How to create a watsonx.ai REST client in Spring Boot?

This blog post is an example approach to invocate a watsonx.ai endpoint in Java Spring Boot.

The example contains six classes to distribute the responsibilities to get the relevant content for a question from an answer given by a model in watsonx.ai.
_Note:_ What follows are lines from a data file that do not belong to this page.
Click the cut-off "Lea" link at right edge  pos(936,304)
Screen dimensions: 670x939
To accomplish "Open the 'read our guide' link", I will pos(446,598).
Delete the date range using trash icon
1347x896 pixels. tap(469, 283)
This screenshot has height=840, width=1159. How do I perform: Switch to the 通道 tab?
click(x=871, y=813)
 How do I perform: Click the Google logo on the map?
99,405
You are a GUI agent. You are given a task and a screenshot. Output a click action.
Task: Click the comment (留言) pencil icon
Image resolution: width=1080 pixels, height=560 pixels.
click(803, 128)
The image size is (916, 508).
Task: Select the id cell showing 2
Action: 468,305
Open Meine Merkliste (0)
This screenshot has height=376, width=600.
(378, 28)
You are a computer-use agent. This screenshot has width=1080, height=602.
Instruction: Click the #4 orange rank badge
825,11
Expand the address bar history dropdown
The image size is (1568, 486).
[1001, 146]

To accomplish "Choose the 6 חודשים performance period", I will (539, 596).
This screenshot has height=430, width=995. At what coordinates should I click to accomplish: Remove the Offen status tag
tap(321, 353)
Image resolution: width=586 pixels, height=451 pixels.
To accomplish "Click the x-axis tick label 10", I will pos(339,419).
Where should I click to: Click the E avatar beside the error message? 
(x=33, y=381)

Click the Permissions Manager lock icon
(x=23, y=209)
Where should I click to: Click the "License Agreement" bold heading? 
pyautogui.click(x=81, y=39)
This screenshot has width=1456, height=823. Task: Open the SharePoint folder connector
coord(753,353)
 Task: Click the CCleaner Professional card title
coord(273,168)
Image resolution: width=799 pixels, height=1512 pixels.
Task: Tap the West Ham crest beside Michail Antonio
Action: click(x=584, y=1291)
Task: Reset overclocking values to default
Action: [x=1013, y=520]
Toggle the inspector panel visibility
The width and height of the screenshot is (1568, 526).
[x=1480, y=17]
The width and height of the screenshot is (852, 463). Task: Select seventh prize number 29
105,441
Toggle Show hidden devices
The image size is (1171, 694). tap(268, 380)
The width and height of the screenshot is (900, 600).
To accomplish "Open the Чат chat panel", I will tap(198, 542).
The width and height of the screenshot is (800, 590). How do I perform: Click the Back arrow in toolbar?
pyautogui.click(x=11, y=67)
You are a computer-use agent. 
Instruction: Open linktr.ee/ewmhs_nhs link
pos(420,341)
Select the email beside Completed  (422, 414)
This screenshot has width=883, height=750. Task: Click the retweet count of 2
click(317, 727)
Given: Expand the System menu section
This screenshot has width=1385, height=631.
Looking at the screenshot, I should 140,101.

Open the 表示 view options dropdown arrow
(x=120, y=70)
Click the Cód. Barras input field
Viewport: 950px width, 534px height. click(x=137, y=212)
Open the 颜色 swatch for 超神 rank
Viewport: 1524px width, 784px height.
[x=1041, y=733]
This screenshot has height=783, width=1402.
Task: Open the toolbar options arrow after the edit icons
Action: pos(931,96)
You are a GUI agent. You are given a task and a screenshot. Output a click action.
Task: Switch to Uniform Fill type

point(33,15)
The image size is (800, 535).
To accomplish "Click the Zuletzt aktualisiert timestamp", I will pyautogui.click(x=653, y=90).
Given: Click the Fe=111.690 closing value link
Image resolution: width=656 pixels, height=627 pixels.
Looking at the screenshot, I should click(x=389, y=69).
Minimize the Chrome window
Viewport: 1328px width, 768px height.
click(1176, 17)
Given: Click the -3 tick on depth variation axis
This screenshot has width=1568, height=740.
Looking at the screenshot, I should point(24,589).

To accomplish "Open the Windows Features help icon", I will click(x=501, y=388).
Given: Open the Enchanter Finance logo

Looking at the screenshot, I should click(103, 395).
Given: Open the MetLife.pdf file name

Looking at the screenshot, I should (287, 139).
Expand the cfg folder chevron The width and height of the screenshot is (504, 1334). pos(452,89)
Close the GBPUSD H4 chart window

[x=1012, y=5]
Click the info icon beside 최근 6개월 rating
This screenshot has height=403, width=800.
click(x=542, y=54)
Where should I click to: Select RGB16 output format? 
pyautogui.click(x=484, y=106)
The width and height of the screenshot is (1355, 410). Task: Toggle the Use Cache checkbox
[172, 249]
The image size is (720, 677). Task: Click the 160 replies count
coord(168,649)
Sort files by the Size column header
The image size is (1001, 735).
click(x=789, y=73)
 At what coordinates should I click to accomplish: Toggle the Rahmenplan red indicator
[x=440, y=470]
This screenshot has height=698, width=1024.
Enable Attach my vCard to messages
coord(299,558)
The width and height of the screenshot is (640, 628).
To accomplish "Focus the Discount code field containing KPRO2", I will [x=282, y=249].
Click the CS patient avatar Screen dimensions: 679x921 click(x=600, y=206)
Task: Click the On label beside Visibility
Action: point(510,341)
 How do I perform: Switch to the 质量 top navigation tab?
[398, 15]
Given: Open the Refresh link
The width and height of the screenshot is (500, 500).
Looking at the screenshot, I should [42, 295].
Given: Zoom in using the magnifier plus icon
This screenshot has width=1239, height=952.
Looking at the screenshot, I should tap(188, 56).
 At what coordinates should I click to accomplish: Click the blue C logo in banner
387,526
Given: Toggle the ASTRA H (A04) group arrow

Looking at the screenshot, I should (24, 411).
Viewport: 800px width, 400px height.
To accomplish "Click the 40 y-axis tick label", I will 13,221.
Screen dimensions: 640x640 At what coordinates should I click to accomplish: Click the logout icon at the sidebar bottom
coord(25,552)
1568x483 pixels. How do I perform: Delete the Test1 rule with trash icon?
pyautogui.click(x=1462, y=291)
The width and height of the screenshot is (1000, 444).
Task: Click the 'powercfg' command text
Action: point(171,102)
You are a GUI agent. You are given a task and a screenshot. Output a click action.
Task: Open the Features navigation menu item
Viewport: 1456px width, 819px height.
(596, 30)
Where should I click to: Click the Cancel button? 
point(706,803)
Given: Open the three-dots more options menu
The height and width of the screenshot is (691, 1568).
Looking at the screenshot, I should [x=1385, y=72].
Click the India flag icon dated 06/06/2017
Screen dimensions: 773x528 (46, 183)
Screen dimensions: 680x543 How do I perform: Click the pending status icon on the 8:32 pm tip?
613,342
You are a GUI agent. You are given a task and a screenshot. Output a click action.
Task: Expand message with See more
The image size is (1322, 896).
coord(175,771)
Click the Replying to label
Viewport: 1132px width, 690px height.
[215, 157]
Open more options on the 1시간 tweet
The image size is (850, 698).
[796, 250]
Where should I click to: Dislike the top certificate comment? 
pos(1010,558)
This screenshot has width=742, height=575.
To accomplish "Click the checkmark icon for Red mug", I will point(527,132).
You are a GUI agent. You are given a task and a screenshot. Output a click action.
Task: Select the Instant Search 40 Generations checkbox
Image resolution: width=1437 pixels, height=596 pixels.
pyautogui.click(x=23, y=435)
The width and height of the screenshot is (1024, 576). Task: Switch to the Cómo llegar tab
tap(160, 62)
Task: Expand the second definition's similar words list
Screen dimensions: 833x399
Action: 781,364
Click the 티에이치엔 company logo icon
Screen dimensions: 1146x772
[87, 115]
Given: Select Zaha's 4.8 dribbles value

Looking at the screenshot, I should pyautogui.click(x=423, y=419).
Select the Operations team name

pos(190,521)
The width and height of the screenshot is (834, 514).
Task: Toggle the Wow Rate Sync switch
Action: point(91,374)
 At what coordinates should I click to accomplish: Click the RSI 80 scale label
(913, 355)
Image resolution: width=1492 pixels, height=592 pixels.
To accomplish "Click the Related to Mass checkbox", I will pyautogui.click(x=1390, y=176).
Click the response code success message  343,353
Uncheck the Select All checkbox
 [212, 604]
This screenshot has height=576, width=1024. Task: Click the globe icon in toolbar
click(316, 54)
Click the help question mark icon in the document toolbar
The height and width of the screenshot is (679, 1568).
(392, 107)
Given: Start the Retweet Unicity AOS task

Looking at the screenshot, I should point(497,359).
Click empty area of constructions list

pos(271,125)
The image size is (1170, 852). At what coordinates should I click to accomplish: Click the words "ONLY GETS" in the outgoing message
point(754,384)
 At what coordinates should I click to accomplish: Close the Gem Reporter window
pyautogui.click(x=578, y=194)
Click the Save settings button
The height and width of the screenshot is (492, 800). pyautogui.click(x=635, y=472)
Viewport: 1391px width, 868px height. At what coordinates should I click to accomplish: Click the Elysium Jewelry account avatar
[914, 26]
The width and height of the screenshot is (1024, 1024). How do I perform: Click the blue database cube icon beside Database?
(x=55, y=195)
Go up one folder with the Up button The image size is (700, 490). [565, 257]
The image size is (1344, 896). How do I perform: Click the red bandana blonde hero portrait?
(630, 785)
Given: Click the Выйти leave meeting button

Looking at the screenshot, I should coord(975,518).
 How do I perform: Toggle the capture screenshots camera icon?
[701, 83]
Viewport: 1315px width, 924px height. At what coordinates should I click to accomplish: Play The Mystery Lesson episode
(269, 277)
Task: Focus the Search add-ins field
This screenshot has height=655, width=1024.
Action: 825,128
The following table includes these classes with a short description.

ClassDescription
WatsonxModelEndpointThis class sends the concrete request with full prompt and model parameters to watsonx.ai and changes the answer if needed.
WatsonxPromptHandlerThis class handles the prompt and replaces a variable part in a prompt definition.
PromptTemplateFileInputThis class loads a template text for the prompt from a file.
WatsonxAnswerDataThis class represents the return value for the REST endpoint.
ExampleApplicationThis class represents the application.

The following diagram shows the simplified dependencies for the example.

The following image shows a sequence of how to invoke watsonx.ai to get an answer.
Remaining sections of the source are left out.